═══ DATA FOR THIS TASK

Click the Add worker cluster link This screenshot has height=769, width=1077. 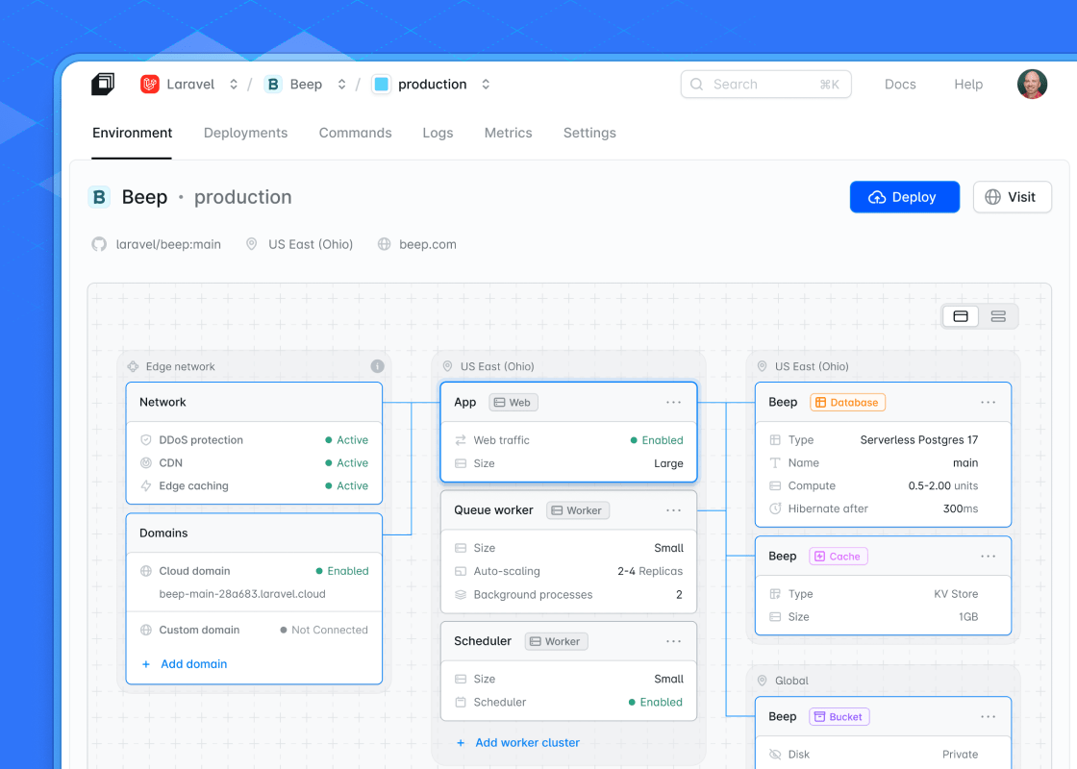(518, 742)
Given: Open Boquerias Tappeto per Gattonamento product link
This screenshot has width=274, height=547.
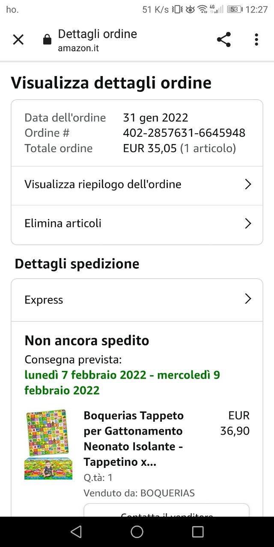Looking at the screenshot, I should coord(134,439).
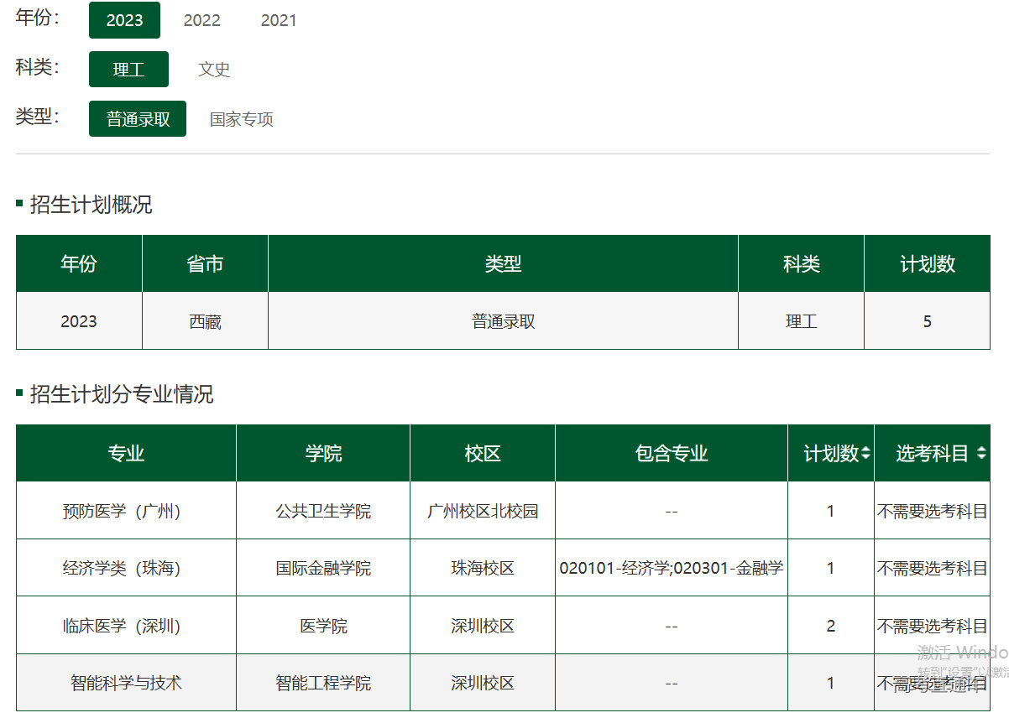Click the 专业 column header
1009x718 pixels.
(x=126, y=454)
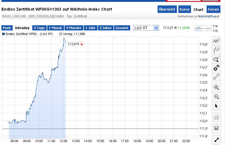Image resolution: width=225 pixels, height=145 pixels.
Task: Save the chart with floppy disk icon
Action: pos(216,128)
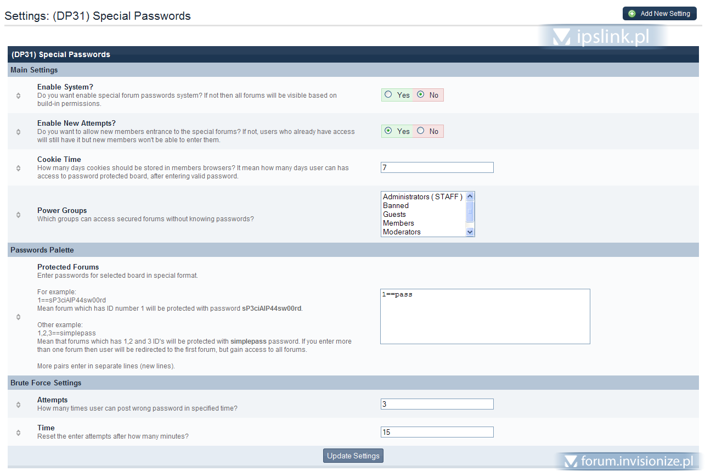Viewport: 705px width, 471px height.
Task: Choose Administrators ( STAFF ) in Power Groups
Action: [x=422, y=197]
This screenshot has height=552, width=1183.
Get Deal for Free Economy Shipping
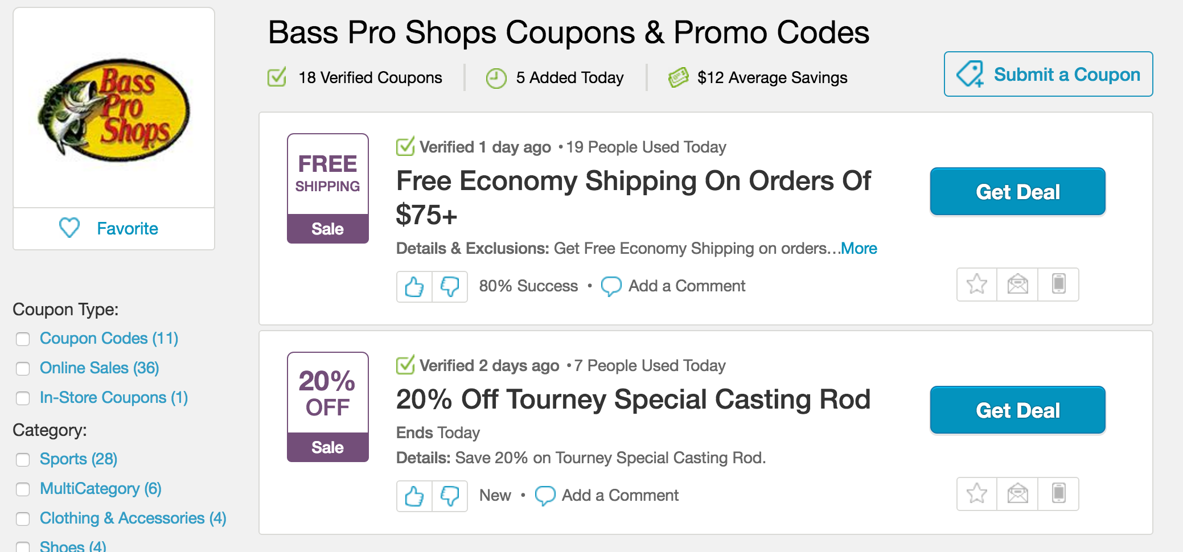(x=1017, y=192)
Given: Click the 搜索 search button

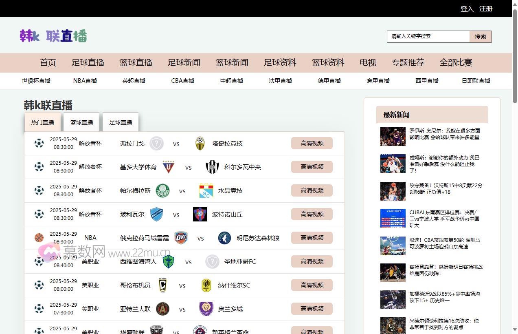Looking at the screenshot, I should (x=481, y=36).
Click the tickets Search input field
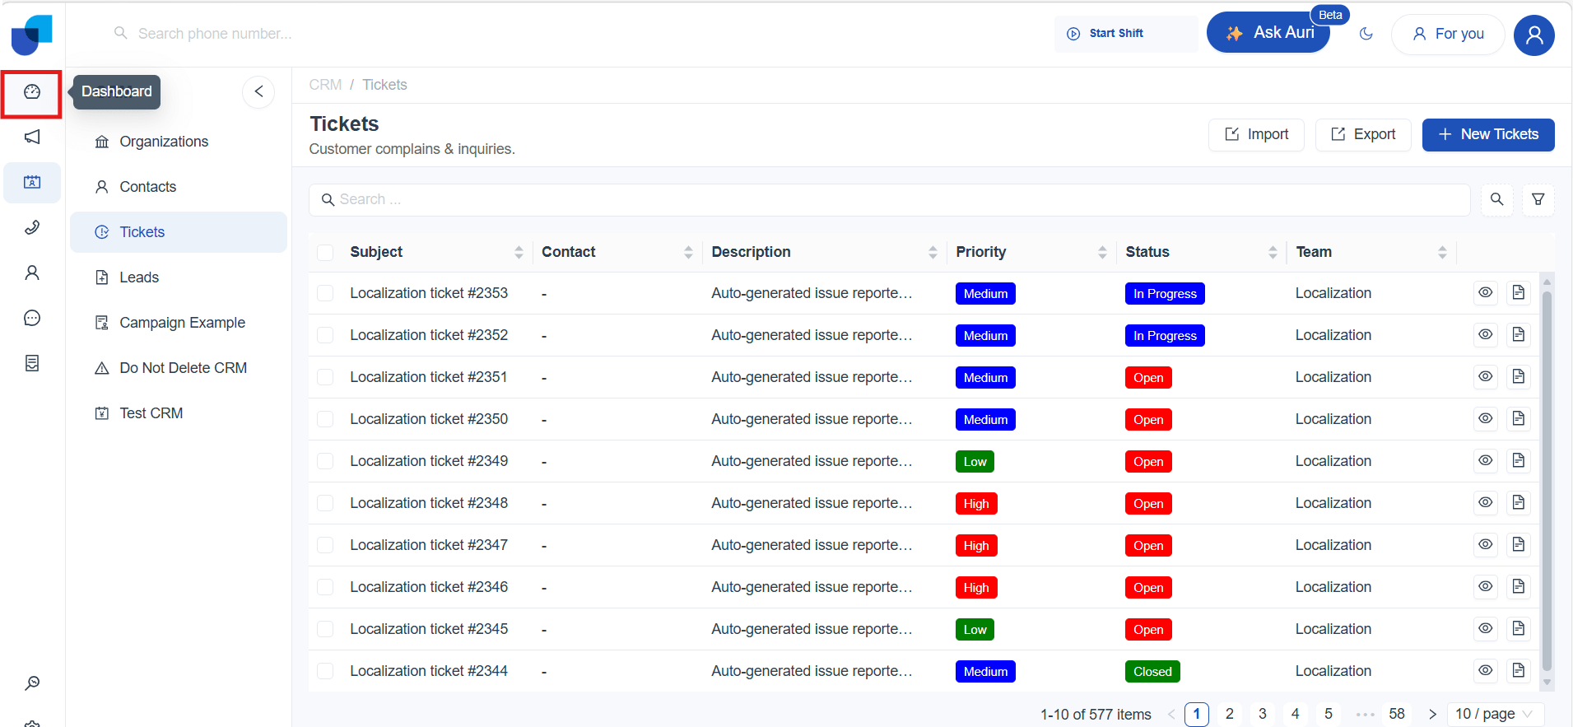The width and height of the screenshot is (1573, 727). pos(889,200)

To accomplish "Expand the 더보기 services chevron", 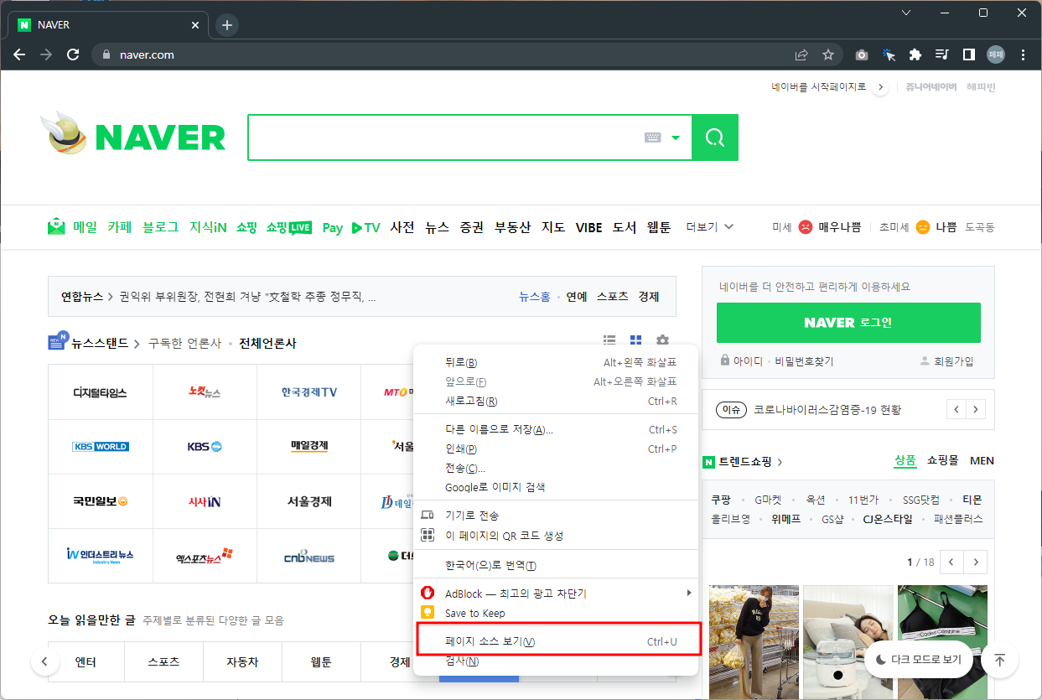I will coord(728,226).
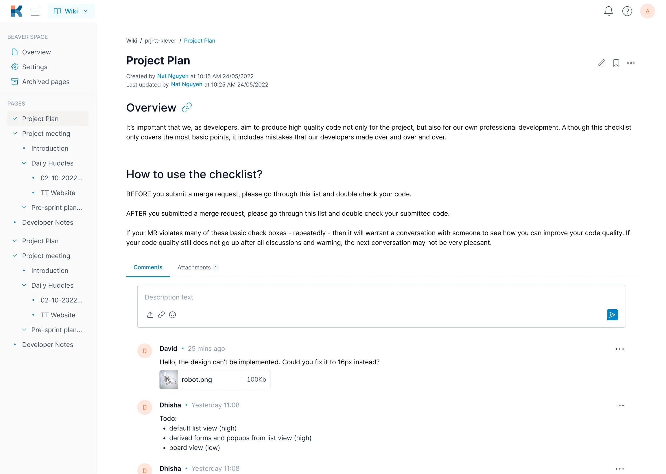The width and height of the screenshot is (666, 474).
Task: Click the robot.png attachment thumbnail
Action: click(169, 380)
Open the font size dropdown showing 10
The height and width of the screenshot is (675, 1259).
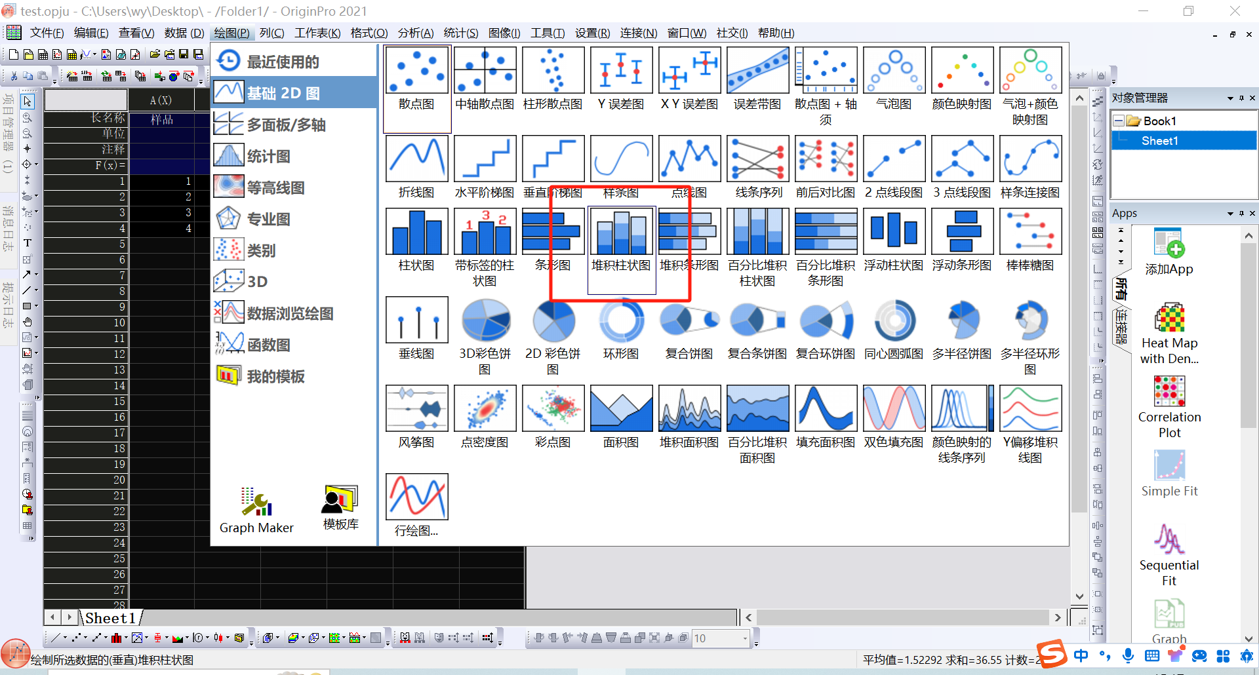745,638
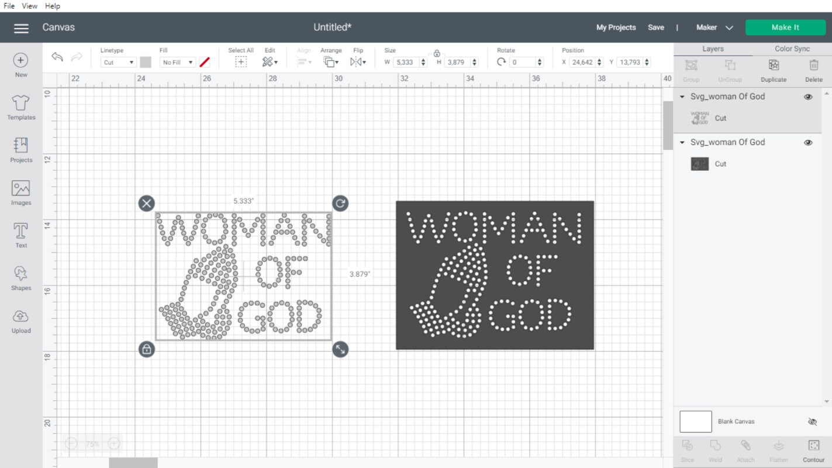Image resolution: width=832 pixels, height=468 pixels.
Task: Toggle the size aspect ratio lock
Action: click(436, 52)
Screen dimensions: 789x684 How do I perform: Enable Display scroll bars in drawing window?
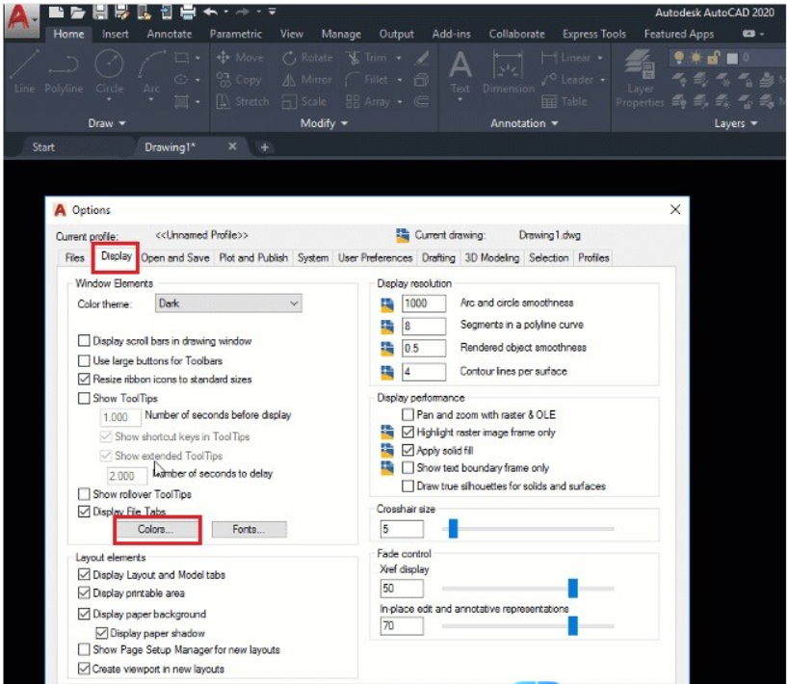tap(84, 341)
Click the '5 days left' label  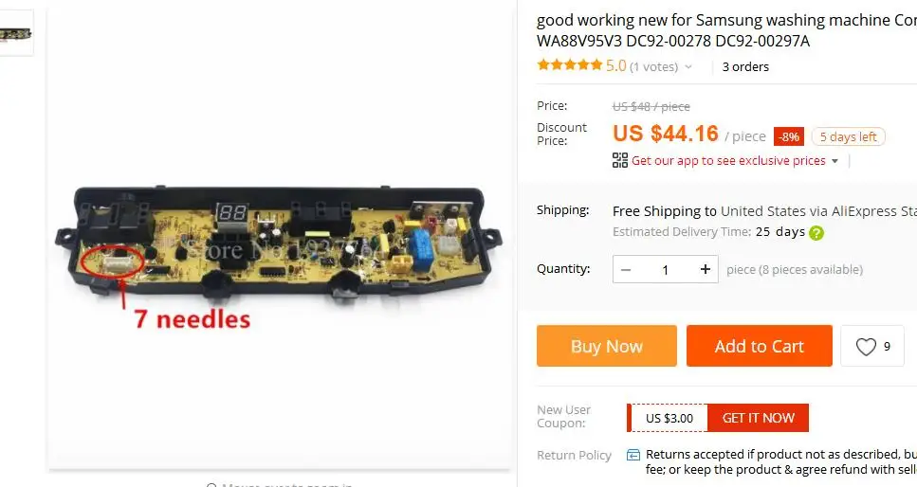click(848, 136)
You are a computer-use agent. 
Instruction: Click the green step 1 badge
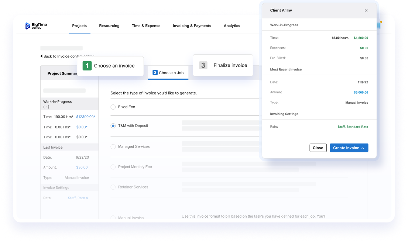pyautogui.click(x=87, y=66)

══════

YOUR INSTRUCTIONS: For the string "Open", show each line of the entries above where it occurs.

RESULT FOR THIS TASK:
Given: Open Boquerias Tappeto per Gattonamento product link
Open the font size dropdown showing 10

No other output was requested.